I just finished cooking a batch of this stew. Only difference I made was used a can of Lima beans instead of hominy. It is fantastic. I will continue taking screenshots of your recipes lol. So far this one and the gumbo one have been my favorites
I'm from Maryland and I can tell you this guy is great! I have yet to meet a person from Texas I didn't like. Keep up the great cooking, take care and God bless.
Cowboy Kent, all your recipes look so dang delicious. Love your stories and folksy wisdom. You're my favorite TH-cam chef! Keep up the good work. Keep those doggies rolling! Also, much thanks for your respect of America's servicemen, women, & Veterans.
We love all of your recipes. I cannot eat the spicy ones but I enjoy watching and learning. Bless you and Shannon for all you do. We especially love your fur babies and love how much you love and care for them. You guys are a blessing to everyone.
Hello Kent. Just a note to say I tried your; "The WOW pork chop method" tonight for my daughter-in-law's birthday dinner (9/20/24). She and my son bellied up to the table and I never heard so much silence at the dinner table before. He was ravenous as a starving wolf. He just couldn't get enough of that beautiful two-bone pork shop. You got all the credit for it. It's a good thing I ordered two more than we needed. They both went home with him. Also, your garlic, Apricot preserves and What's-This-Here Sauce was as big a hit as the chops were. I guess old (80 years) dad can still pull it off. Thanks for your help and God bless you and Shann for what you do.

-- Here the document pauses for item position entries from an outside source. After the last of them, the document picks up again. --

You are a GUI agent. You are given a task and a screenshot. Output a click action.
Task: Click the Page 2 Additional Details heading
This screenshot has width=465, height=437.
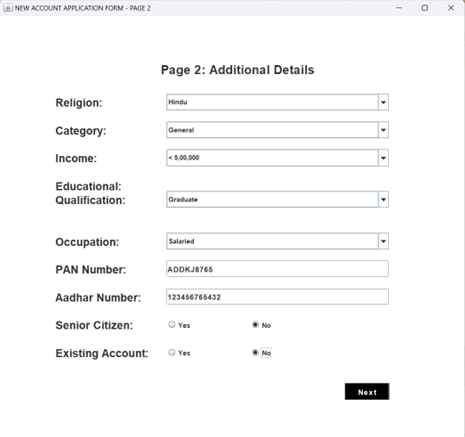238,70
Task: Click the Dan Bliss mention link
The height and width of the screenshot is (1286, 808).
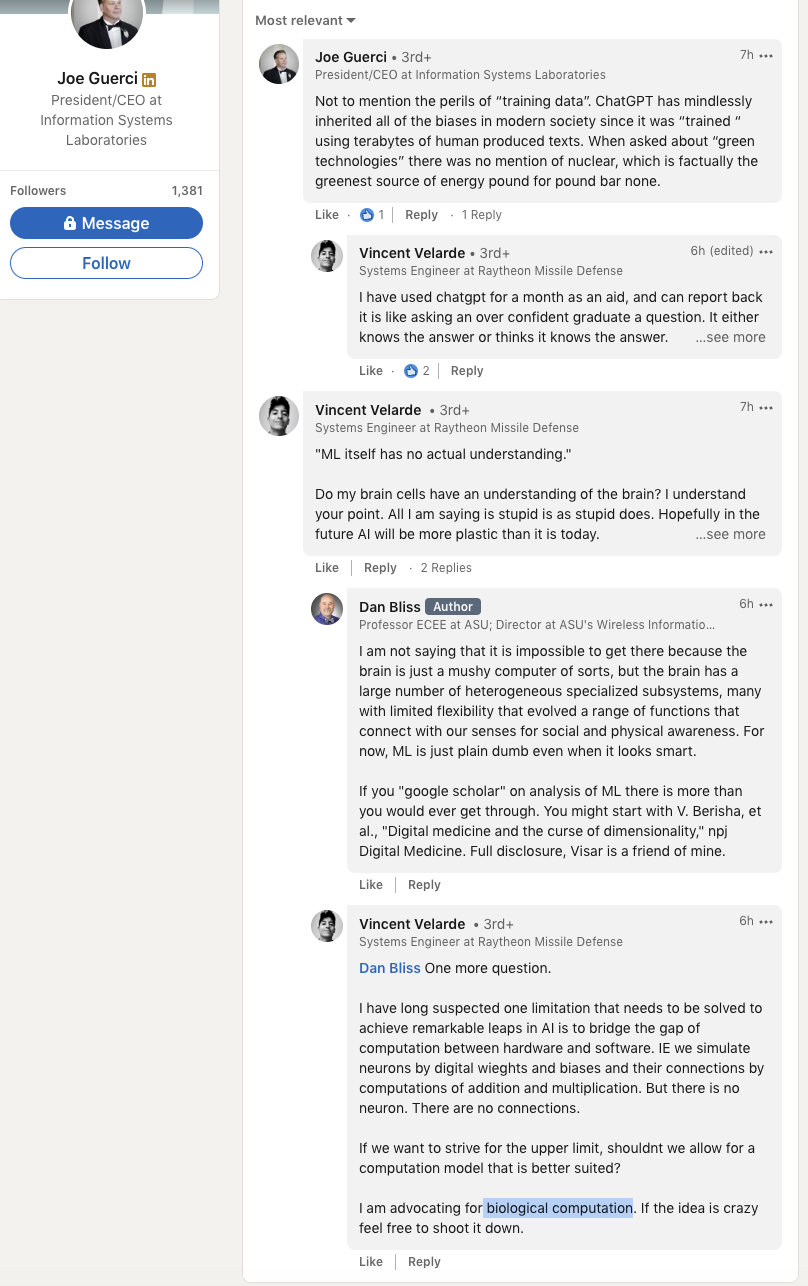Action: coord(390,968)
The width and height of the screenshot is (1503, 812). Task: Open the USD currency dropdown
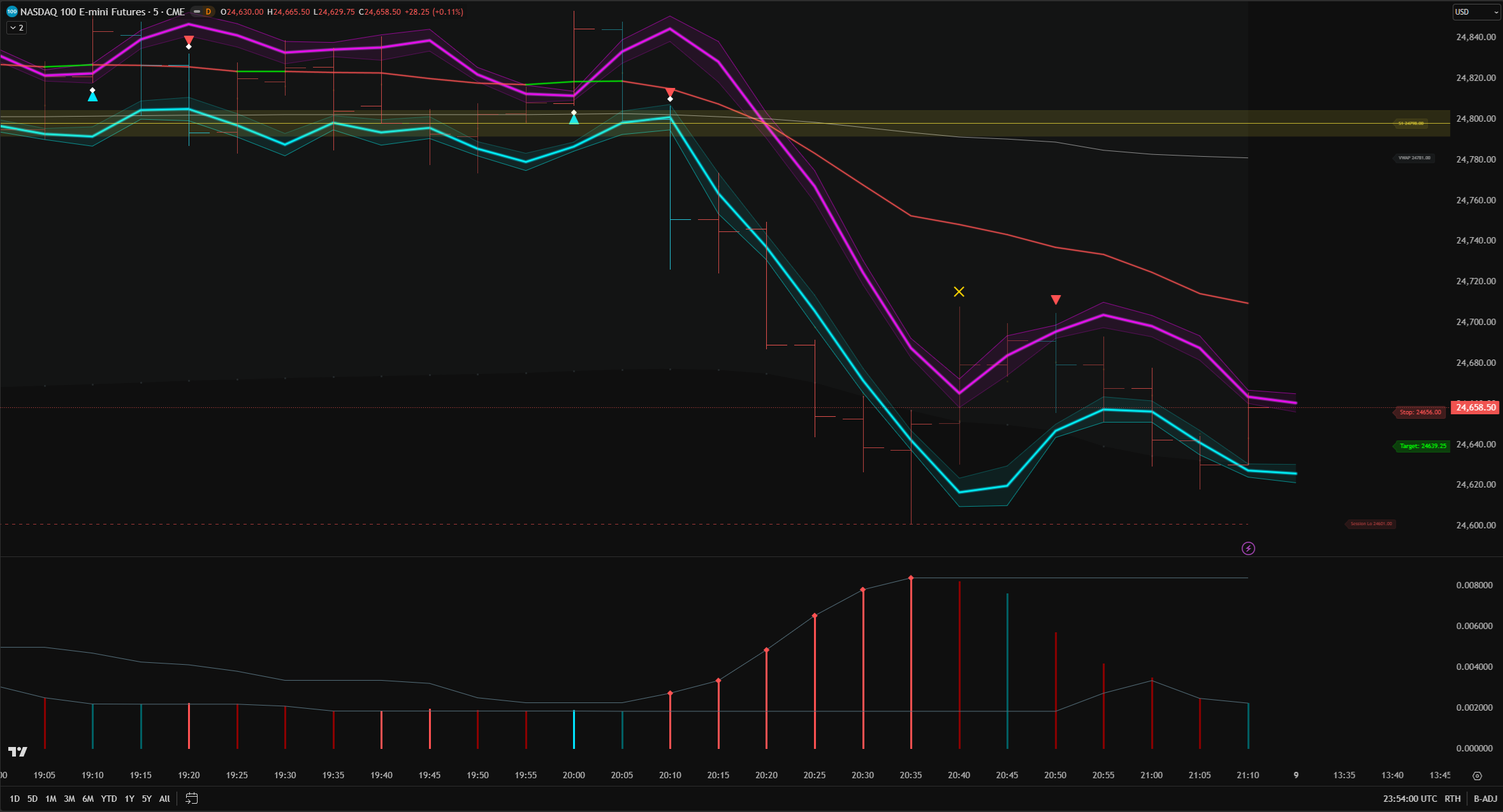1476,11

I can't wait to try this out, it's been mighty cold lately where I live and I feel like this might just be what could warm my family up and hit the spot!

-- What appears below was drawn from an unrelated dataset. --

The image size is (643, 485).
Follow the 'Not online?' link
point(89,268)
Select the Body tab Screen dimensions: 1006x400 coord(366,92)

I am making this stew today for my family and friends. So far I've made two of your recipes and they never fail to impress. Love your channel, your message and your kind demeanor
Outstanding once again! I make a similar stew with peas and sometimes add corn as well! And some homemade artisan hard bread compliments this, ‘oh so hearty’ meal. Thanks Kent and Shannon. God bless you both.

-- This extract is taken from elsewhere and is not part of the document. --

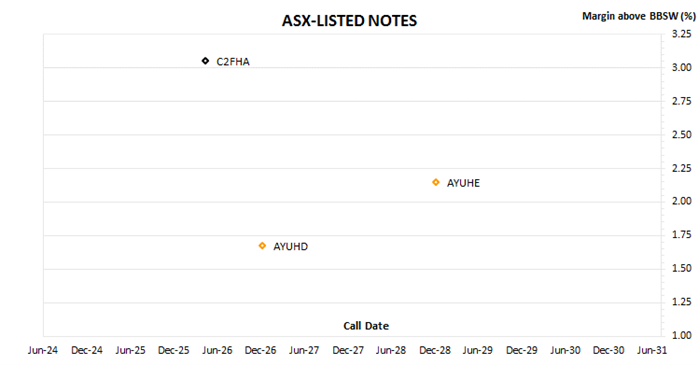Click the Dec-26 x-axis label

[260, 351]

Almost 2 million subs! Y'all have come along way and deserve all the blessings that come your way. Thank you for all the recipes and all the love y'all share.
This almost defines 'down-home goodness'. Thanks for the recipe and tips. I think I can see ol' Cookie putting out a pile of biscuits too, for some serious soppin'.
I once ate grilled rattlesnake when I was a kid. I liked it. I love the little history lessons and stories you share with us while you cook. Love from Texas.
Bay leaf and crushed tomatoes! I've been told I'm crazy for putting those in stew! haha Love the recipe. Try white hominy in chili, gives flavor of flour tortilla.
Its definitely been STEW weather in TX & OK!!! You inspired me to make venison stew last Friday.... It was GOOD!! I also made lamb stew the weekend before - so you musta' read my mind 😉. It was also incredible! - Another great tip for gluten-free & hearty thickening stews is to make a light roux out of either butter, olive, or avocado 🥑 oil and dried mashed potato 🥔 flakes or potato 🥔 flour. It seriously adds wonderful flavor & the perfect thickening for stews.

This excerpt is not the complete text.